**Data extracts:**
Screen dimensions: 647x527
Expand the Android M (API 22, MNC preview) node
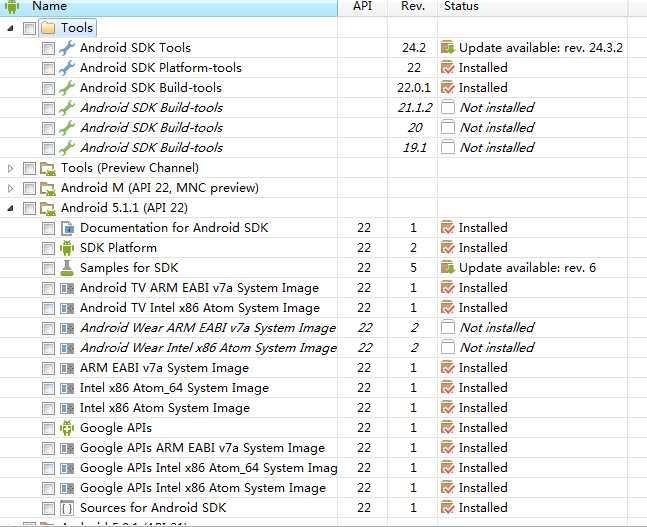point(11,189)
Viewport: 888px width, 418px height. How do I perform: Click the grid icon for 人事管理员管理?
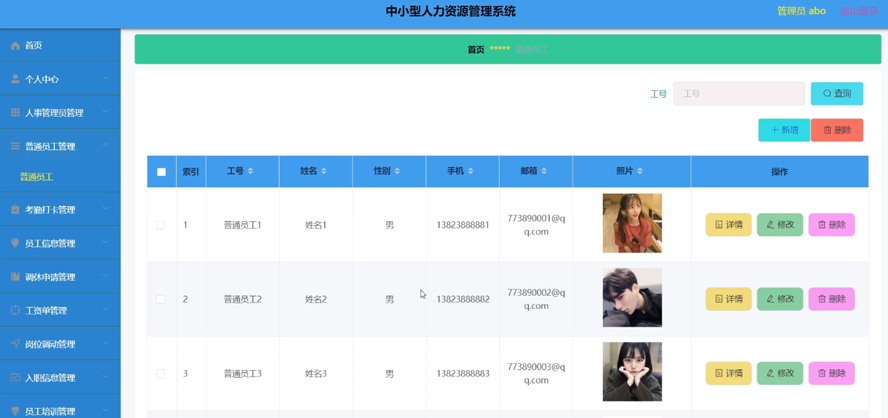(15, 113)
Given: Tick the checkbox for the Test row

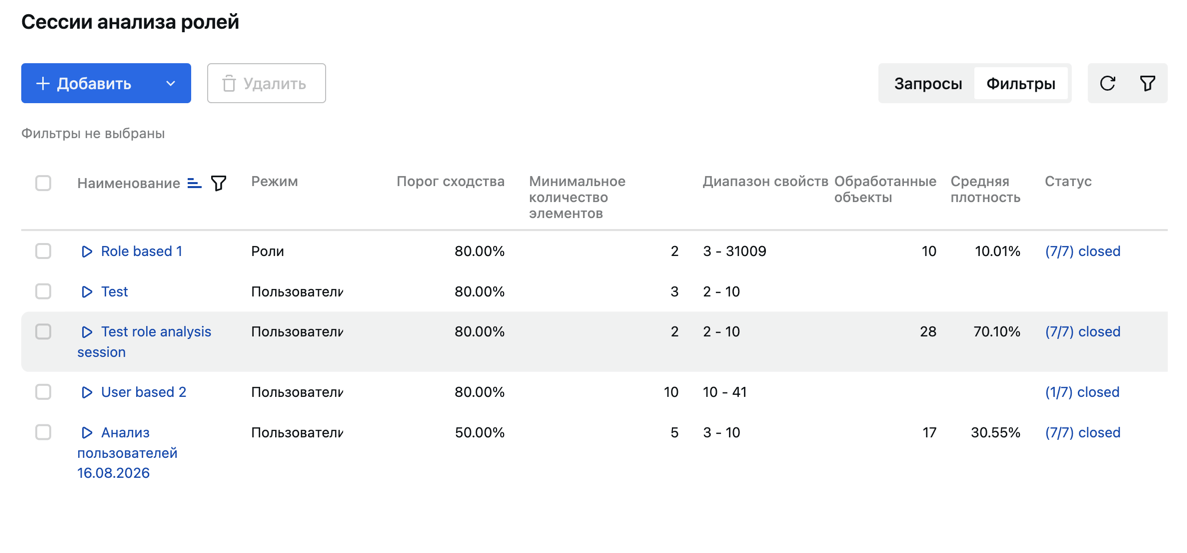Looking at the screenshot, I should (43, 291).
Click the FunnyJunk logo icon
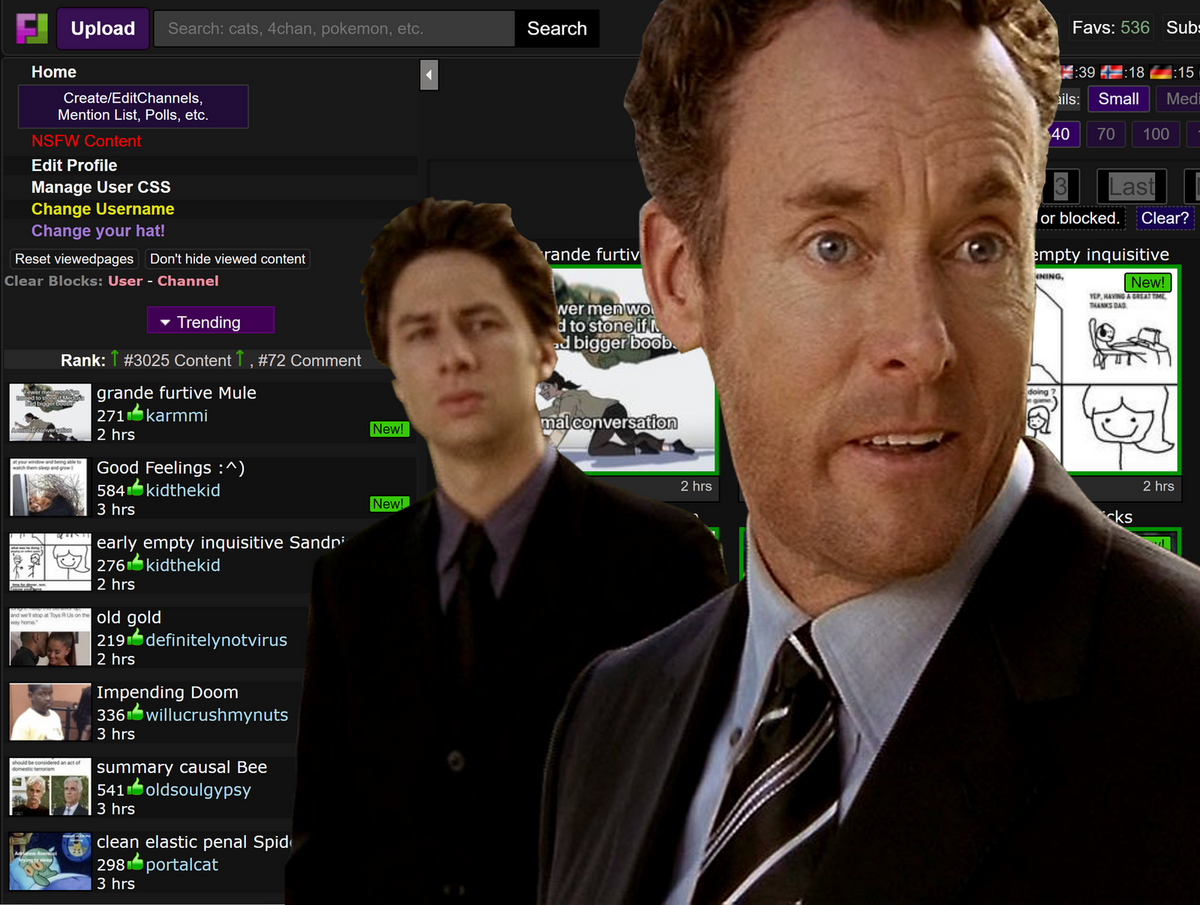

**What needs to be done:** The entries above, every one of them, should be retyped exactly, with no pictures carried over.

**Written answer:**
Screen dimensions: 647x527
Expand the Android M (API 22, MNC preview) node
point(11,189)
Viewport: 888px width, 418px height. How do I perform: Click the grid icon for 人事管理员管理?
(15, 113)
Given: Tick the checkbox for the Test row

Looking at the screenshot, I should (43, 291).
Click the FunnyJunk logo icon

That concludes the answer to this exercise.